Si logramos detectar patrones en nuestros hijos que pueden estar impactando negativamente sus relaciones sociales, debemos ser claros, explicarles por qué esa conducta aleja a los demás y ayudarles a cambiarla.

4. Modelar con el ejemplo
Si nosotros como padres no socializamos y nos mantenemos siempre al margen de actividades y eventos sociales, será difícil que nuestro hijo actúe de forma distinta. El ejemplo enseña a nuestros hijos.

5. Trabajar habilidades de inteligencia emocional a través de cuentos y películas
Leer cuentos y ver películas junto a nuestros hijos fomentando la reflexión sobre valores y habilidades sociales como la asertividad, la empatía y la sensibilidad hacia el otro, es una manera muy sencilla de ayudarles a desarrollarlas.

6. Acudir al colegio
Hablar con los profesores o los psicólogos para pedir apoyo en descubrir qué puede estar sucediendo a nivel social y en apoyar a nuestro hijo a superarlo puede ser de gran ayuda.
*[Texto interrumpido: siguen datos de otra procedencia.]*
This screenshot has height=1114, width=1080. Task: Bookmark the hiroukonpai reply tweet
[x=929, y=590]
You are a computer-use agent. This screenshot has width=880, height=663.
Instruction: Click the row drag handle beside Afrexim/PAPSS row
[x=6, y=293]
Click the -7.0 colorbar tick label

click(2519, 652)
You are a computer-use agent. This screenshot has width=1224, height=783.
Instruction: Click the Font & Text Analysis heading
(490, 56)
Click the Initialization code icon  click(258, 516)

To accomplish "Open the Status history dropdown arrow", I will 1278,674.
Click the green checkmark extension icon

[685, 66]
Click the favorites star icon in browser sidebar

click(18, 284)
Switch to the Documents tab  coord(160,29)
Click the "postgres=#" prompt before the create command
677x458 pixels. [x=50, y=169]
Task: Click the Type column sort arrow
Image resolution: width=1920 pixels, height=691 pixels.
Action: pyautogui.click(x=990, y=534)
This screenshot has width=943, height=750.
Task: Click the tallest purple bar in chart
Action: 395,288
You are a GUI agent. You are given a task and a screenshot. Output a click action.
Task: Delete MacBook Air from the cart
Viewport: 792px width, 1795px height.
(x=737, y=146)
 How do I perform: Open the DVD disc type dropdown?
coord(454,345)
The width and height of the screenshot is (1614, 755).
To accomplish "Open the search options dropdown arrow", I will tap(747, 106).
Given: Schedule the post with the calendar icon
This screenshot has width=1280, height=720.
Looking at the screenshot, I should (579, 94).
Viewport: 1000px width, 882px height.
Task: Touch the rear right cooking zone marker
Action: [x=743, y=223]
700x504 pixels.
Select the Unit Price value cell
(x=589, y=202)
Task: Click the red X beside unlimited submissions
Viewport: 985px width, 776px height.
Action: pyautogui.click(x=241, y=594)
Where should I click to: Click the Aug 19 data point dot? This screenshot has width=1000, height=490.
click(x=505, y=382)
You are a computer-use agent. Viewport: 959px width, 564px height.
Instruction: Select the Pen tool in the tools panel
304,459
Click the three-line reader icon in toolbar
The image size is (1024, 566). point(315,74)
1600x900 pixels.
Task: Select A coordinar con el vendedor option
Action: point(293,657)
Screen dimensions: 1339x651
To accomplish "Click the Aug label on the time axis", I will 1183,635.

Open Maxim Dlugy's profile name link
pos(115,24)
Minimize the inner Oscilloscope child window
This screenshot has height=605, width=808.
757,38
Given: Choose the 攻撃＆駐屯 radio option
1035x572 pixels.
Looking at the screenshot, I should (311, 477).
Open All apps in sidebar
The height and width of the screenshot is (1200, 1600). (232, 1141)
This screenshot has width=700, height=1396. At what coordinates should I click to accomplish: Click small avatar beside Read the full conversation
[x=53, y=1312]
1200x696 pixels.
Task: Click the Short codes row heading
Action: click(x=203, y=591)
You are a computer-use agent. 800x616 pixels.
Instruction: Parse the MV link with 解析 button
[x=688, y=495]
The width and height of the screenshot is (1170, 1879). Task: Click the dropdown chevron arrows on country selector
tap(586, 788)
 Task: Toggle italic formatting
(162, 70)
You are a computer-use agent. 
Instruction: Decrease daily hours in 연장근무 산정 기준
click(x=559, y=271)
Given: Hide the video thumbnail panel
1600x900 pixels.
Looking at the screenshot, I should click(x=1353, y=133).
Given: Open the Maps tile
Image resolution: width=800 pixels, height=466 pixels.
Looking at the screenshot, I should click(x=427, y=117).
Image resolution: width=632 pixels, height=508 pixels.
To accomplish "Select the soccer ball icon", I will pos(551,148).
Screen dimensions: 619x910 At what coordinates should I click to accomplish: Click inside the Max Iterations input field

7. Buscar ayuda profesional
En aquellos casos en los que no es fácil descubrir el motivo por el que nuestros hijos no logran hacer amigos, o que nuestras técnicas no han funcionado, es necesario consultar con un especialista que pueda ayudarle a desarrollar estrategias que le permitan disfrutar el área social que forma parte vital de su desarrollo integral.